Text:
%%
# Problems?



## j-man the skater-man (Apr 4, 2005)

sup im jason i got a 29 gallon tank and have started cycling it with 2 guppies and a rosy red

1. My guppy(male) is hiding under the heater(its at 78) and not eating exsept what tidbits fall near him. whats wrong with him?

2. how would u suggest i stock my 29 gallon tank and do u think the inch per gallon rule is important?

3. if i want cory's do i HAVE to have sand? would gravel hurt them?

4> do u agree with the way i would stock my tank or will the fish i chose have problems with each other like fighting, heat, est.? (listed below)

4-guppy 1 male 3 female
2-tiger barbs 1 male 1 female (if i can tell wich is which)
3-cory cats 
5-zebra danio 
6-neon tetra

5. what live plants would u suggest for my tank? (easy to keep but cool)


----------



## Pac-Man (Mar 18, 2005)

to answer one of your questions, cory's can also be kept in gravel, not just sand.


----------



## Thunderkiss (Mar 19, 2005)

1) I'd suspect stress. Is the tank cycling? if so, cut back on the feedings to once every 2-3 days and do some water changes til the cycle is over.

2) Stocking is totally an individual decision which will change over time. The inch of fish rule is a general rule that can be bent under certain circumstances which you will come to know over time. Genereally its used for waste control, so with more water changes and adequate filtration it can be bent, but there are many variables.

3) Gravel will not hurt them.

4) 4-guppy 1 male 3 female ------ breed you out of house and home, so be prepared or just buy males, theyre the nicer looking ones anyway.

2-tiger barbs 1 male 1 female (if i can tell wich is which) ----- 5+ minimum to keep social order and diffuse aggression.

3-cory cats ----- 2-3 more, they school as well.
5-zebra danio --- no sweat
6-neon tetra ----- lots of schoolers, the tank may look jumbled, i'd specialize more in 1-2 types of schoolers.

Also tigers and danios can be nippy, if given a choice i'd dump one and load the other schools up. Those suggestions rith there will make you re-evaluate your stocking plans as you will most ptobably go over that inch/gallon rule. I didn't stop to do the math, but the tigers alone go 3ish inches and a school of just 5=15 inches, well over half your capacity.
%%
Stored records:
%%
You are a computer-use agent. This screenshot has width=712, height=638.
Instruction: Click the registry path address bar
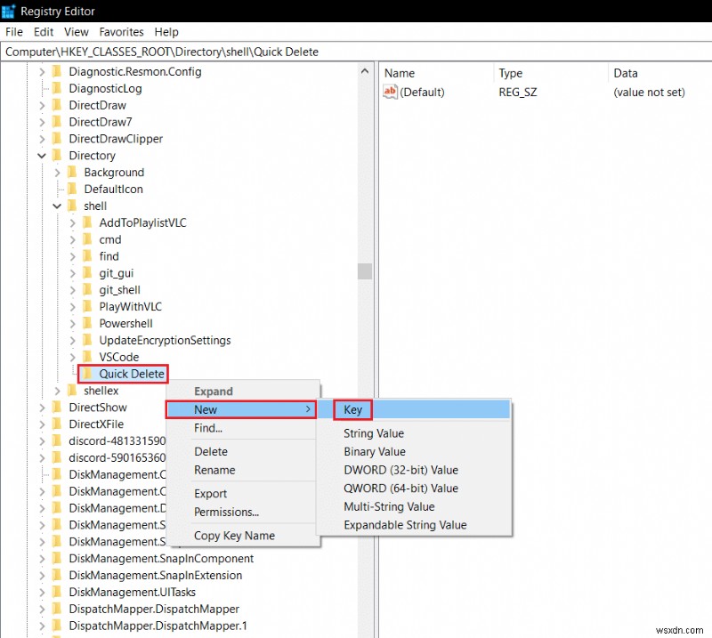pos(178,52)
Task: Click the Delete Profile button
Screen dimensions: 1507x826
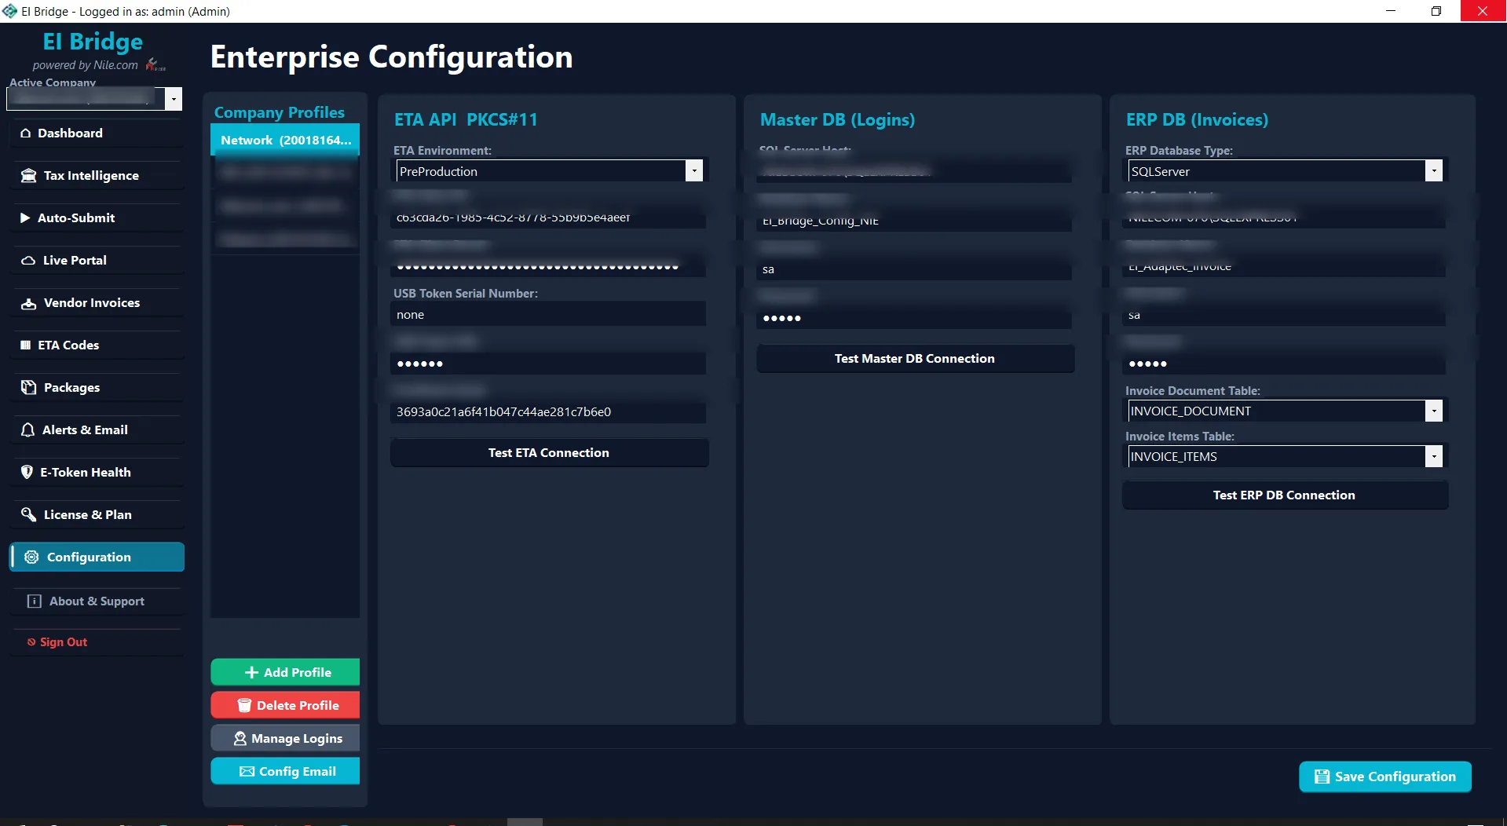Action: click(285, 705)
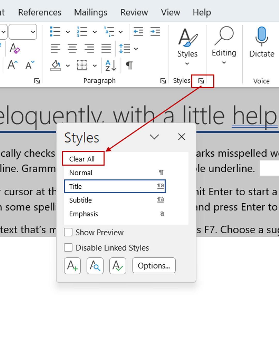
%%
%%
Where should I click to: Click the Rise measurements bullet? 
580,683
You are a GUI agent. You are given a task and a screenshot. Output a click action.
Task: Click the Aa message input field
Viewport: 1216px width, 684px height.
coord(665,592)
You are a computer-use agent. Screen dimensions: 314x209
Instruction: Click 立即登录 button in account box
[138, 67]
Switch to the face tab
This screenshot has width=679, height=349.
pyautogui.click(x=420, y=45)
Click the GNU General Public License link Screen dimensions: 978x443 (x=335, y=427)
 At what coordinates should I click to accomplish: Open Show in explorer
%%
%%
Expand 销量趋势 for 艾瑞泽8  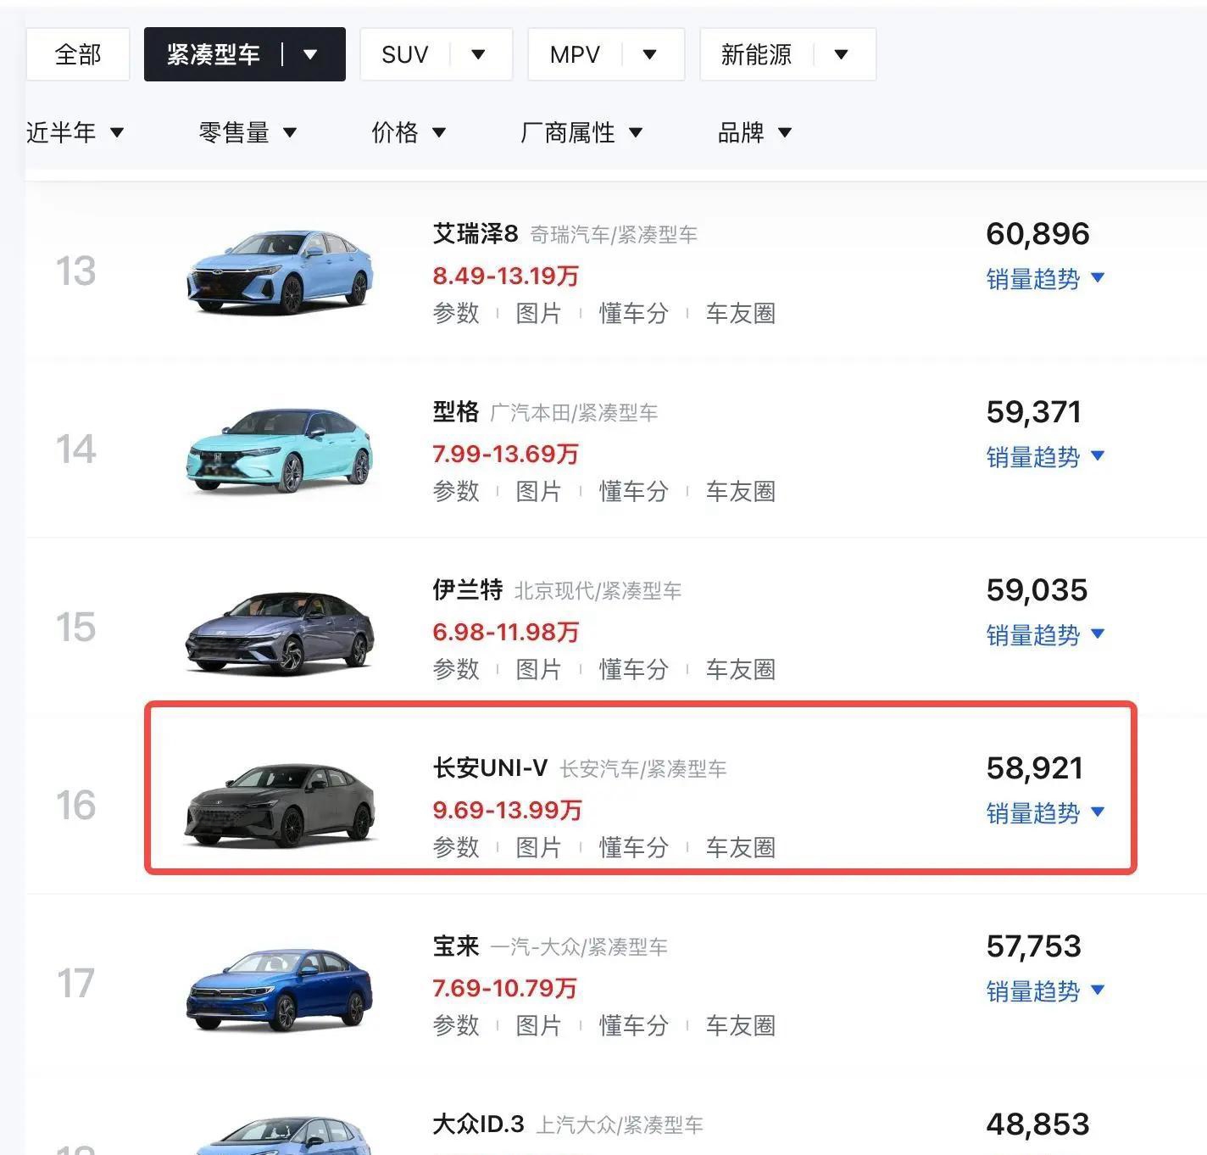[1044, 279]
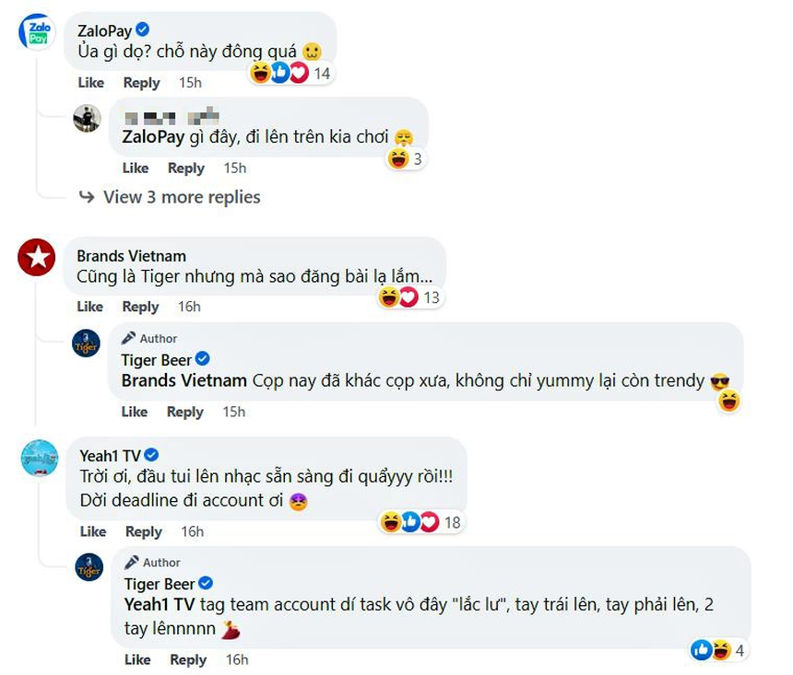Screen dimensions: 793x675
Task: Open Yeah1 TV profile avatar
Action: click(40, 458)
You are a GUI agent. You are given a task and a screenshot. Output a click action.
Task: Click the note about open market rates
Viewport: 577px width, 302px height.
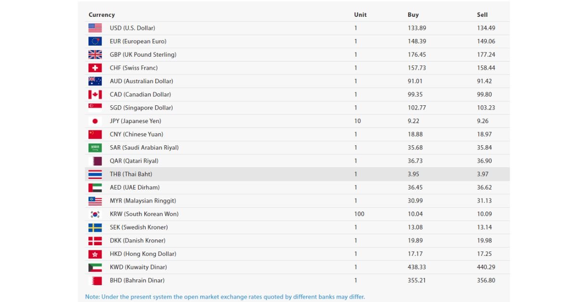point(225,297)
%%
Written task 1: Set down the part of the aquarium thread from "sup im jason" to "est.? (listed below)", word for word.
Written task 2: In the aquarium thread, what minimum number of tiger barbs does Thunderkiss recommend?
Written task 3: Continue the aquarium stocking thread after its last sentence.

Written reply 1:
sup im jason i got a 29 gallon tank and have started cycling it with 2 guppies and a rosy red

1. My guppy(male) is hiding under the heater(its at 78) and not eating exsept what tidbits fall near him. whats wrong with him?

2. how would u suggest i stock my 29 gallon tank and do u think the inch per gallon rule is important?

3. if i want cory's do i HAVE to have sand? would gravel hurt them?

4> do u agree with the way i would stock my tank or will the fish i chose have problems with each other like fighting, heat, est.? (listed below)

Written reply 2: Five or more.

Written reply 3:
5) plants .... go plastic at first til you get the feel of the tank. Plants are a whole different ballgame, and plants dying in your tank will foul the water just as easily as a dead fish. Not that you shouldn't EVER, just get your feet wet with the fish first as it were, worry about live plants later. It will be much better for your sanity


----------



## UgLy_eLf (Feb 26, 2005)

1. Probably stressed out, how long has he been in the tank? I've had fish hide when I first added them for up to a week, then they slowly come out and start scoping the tank out.

2. The rule is semi-important, I think depending on your maintenence schedule you can break the rule with success. Just keep up on water changes, and regular testing.

3. Keep mine in a tank with large gravel, no problems.

4. Guppies might breed, be cautious, fry can be a pain.
I'd choose either between a school of neons, or barbs. 6+ fish per school. Dont do both.
Cories, a school aswell.
Danio's sound fine.



So either:
6 barbs
6 cories
5 danios

I wouldnt keep guppies in a tank with barbs, bad experiences with them..mean little fish.

Or:
6+ neons you could probably pull off keeping 10 or so because they arent messy fish.
6 cories
5 danios
4 guppies.

^ Pushin the load a bit but like I said, regular maintenance, and it shouldnt be a problem.


----------



## MyraVan (Jan 19, 2005)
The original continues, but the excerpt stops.